A legislação federal proíbe a introdução de trutas e outros animais exóticos em ambientes naturais do país. Por isso o professor da Universidade Federal do Paraná Jean Simões Vitule lamenta que a prática seja comum em regiões frias e elevadas do Brasil. “Todo mundo fala e mede benefícios de curto prazo, como o prazer e os dividendos da pesca, mas ninguém mede os impactos da introdução de espécies exóticas. Isso é um ecovandalismo. Em alguns países, quem é flagrado soltando espécies estranhas paga uma multa e ajuda o poder público a reverter o problema”, disse o biólogo.

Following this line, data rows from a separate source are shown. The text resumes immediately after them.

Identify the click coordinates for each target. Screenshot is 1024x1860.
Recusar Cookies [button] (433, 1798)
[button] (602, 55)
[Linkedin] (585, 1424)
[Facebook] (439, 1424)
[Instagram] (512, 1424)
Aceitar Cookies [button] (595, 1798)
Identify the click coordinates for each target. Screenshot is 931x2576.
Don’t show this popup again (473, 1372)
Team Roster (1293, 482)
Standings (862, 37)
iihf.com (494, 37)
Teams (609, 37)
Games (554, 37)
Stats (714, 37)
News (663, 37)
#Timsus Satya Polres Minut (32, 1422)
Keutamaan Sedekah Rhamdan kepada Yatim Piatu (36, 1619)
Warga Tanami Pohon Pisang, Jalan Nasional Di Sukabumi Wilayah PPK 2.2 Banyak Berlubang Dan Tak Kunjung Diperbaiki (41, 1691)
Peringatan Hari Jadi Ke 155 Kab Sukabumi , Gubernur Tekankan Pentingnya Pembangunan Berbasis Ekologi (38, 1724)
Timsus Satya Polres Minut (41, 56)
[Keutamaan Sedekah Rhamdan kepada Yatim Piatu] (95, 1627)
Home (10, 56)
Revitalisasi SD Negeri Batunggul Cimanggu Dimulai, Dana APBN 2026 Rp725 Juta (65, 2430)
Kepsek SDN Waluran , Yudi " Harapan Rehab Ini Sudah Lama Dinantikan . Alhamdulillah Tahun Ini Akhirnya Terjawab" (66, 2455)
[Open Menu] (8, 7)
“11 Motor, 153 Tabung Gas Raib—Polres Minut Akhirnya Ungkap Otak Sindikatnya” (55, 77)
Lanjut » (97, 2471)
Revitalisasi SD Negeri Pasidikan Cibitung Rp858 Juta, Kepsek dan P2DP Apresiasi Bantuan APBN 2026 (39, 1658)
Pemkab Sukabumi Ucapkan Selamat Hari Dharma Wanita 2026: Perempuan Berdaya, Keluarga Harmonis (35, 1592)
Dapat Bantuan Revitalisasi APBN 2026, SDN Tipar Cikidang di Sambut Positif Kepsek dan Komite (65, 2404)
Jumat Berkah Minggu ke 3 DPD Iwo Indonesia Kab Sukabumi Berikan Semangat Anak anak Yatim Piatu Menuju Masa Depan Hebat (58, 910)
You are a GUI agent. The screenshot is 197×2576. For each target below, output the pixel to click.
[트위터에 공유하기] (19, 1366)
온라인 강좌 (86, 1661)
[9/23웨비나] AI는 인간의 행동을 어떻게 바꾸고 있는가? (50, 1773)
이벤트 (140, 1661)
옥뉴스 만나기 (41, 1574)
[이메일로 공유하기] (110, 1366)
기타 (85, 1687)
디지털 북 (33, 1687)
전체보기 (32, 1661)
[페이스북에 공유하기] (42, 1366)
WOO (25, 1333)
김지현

Vitule explicou que, no caso de animais estrangeiros introduzidos em cursos d´água, os piores impactos só são identificados quando a espécie exótica já se estabeleceu, normalmente com a extinção de vida silvestre. “Espécies introduzidas são inimigos invisíveis. No Brasil há profunda carência de estudos sobre vida aquática e há muitas espécies nativas não descritas que podem estar sumindo. Essas introduções podem levar a uma homogeneização da fauna em vários locais do globo, sobressaindo-se espécies mais apreciadas pelas pessoas, como as trutas”, avaliou o pesquisador, ligado ao Instituto Hórus.
Alternativas
Para Sosinski, da Embrapa, o turismo rural é uma atividade indispensável aos campos de cima da serra e a pesca esportiva poderia ser ajustada para se tentar livrar as águas regionais das trutas. “A pesca não deveria ser do tipo pesque-e-solte, mas sim com a retirada desses animais. Também poderia haver introdução de peixes de um só sexo, evitando sua reprodução. Existem formas de se controlar o problema sem acabar com a pesca”, ressaltou.
Tomara. Afinal, a região se revela aos visitantes como uma das mais belas paisagens do Brasil, procurada por turistas em férias ou feriados, no verão e no frio intenso do inverno.
No entanto, além da introdução de trutas, outros problemas rondam o local: mais de 20% daquelas terras estão ocupados com pinus e também há pecuária e agricultura intensiva, graças a avanços tecnológicos, inclusive sobre áreas protegidas por lei. “Nos últimos cinco anos, as transformações são ainda mais drásticas. Pinus e lavouras tomam áreas de campos nativos com alto potencial turístico e locais onde nascem grandes rios do estado, ameaçando-os com a degradação de suas nascentes e agrotóxicos”, alertou o professor de Manejo e Conservação de Recursos Vegetais Paulo Brack, da UFRGS.